Since select.select takes a timeout parameter, we can use it in place of time.sleep.

# old
time.sleep(max(0.0, until - time.time()))
# new
readable, _, _ = select.select(list(reads), [], [])

This gives us all readable files – if there are any, we run the corresponding coroutine. If there are none, we have waited long enough for our current coroutine to run.

# new - reschedule waiting coroutine, run readable coroutine
if readable:
    waiting.append((until, coroutine))
    waiting.sort()
    coroutine = waiting_read[readable[0]]

Finally, we have to actually listen for read requests.

# new
if isinstance(command, AsyncSleep):
    ...
elif isinstance(command, AsyncRead):
    ...

3.4. Putting it together

The above was a bit of a simplification. We need to do some switching to not starve sleeping coroutines if we can always read. We need to handle having nothing to read or nothing to wait for. However, the end result still fits into 30 LOC.

def run(*coroutines):
    """Cooperatively run all ``coroutines`` until completion"""
    waiting_read = {}  # type: Dict[file, coroutine]
    waiting = [(0, coroutine) for coroutine in coroutines]
    while waiting or waiting_read:
        # 2. wait until the next coroutine may run or read ...
        try:
            until, coroutine = waiting.pop(0)
        except IndexError:
            until, coroutine = float('inf'), None
            readable, _, _ = select.select(list(waiting_read), [], [])
        else:
            readable, _, _ = select.select(list(waiting_read), [], [], max(0.0, until - time.time()))
        # ... and select the appropriate one
        if readable and time.time() < until:
            if until and coroutine:
                waiting.append((until, coroutine))
                waiting.sort()
            coroutine = waiting_read.pop(readable[0])
        # 3. run this coroutine
        try:
            command = coroutine.send(None)
        except StopIteration:
            continue
        # 1. sort coroutines by their desired suspension ...
        if isinstance(command, AsyncSleep):
            waiting.append((command.until, coroutine))
            waiting.sort(key=lambda item: item[0])
        # ... or register reads
        elif isinstance(command, AsyncRead):
            waiting_read[command.file] = coroutine

3.5. Cooperative I/O

The AsyncSleep, AsyncRead and run implementations are now fully functional to sleep and/or read.
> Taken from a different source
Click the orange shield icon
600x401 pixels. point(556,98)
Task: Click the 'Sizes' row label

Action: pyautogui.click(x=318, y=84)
Same as for sleepy, we can define a helper to test reading:

async def ready(path, amount=1024*32):
    print('read', path, 'at', '%d' % time.time())
    with open(path, 'rb') as file:
        result = await AsyncRead(file, amount)
    print('done', path, 'at', '%d' % time.time())
    print('got', len(result), 'B')

run(sleepy('background', 5), ready('/dev/urandom'))

Running this, we can see that our I/O is interleaved with the waiting task:

id background round 1
read /dev/urandom at 1530721148
id background round 2
id background round 3
id background round 4
id background round 5
done /dev/urandom at 1530721148
got 1024 B

4. Non-Blocking I/O

While I/O on files gets the concept across, it is not really suitable for a library like asyncio: the select call always returns for files, and both open and read may block indefinitely. This blocks all coroutines of an event loop – which is bad. Libraries like aiofiles use threads and synchronization to fake non-blocking I/O and events on file.
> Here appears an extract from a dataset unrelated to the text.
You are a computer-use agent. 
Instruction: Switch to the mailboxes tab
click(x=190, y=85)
However, sockets do allow for non-blocking I/O – and their inherent latency makes it much more critical. When used in an event loop, waiting for data and retrying can be wrapped without blocking anything.
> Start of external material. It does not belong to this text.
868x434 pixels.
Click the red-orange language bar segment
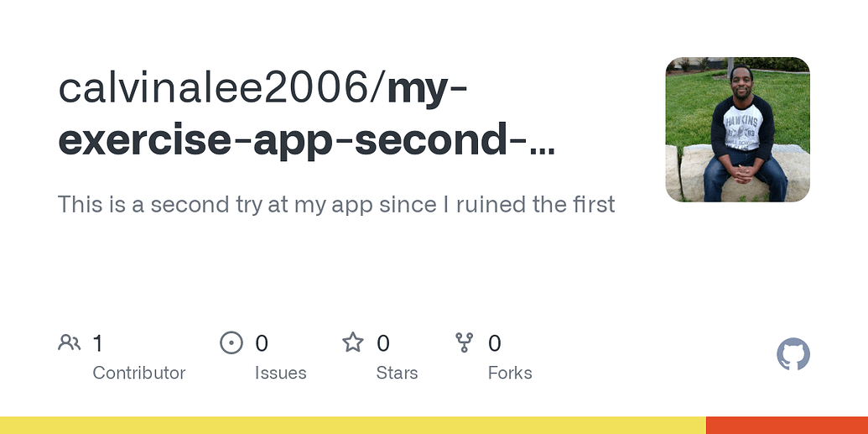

4.1. Non-Blocking I/O event

Similar to our AsyncRead, we can define a suspend-and-read event for sockets. Instead of taking a file, we take a socket – which must be non-blocking. Also, our __await__ uses socket.recv instead of file.read.

class AsyncRecv:
    def __init__(self, connection, amount=1, read_buffer=1024):
        assert not connection.getblocking(), 'connection must be non-blocking for async recv'
        self.connection = connection
        self.amount = amount
        self.read_buffer = read_buffer
        self._buffer = b''

    def __await__(self):
        while len(self._buffer) < self.amount:
            try:
                self._buffer += self.connection.recv(self.read_buffer)
            except BlockingIOError:
                yield self
        return self._buffer

    def __repr__(self):
        return '%s(file=%s, amount=%d, progress=%d)' % (
            self.__class__.__name__, self.connection, self.amount, len(self._buffer)
        )

In contrast to AsyncRead, __await__ performs truly non-blocking I/O. When data is available, it always reads. When no data is available, it always suspends. That means the event loop is only blocked while we perform useful work.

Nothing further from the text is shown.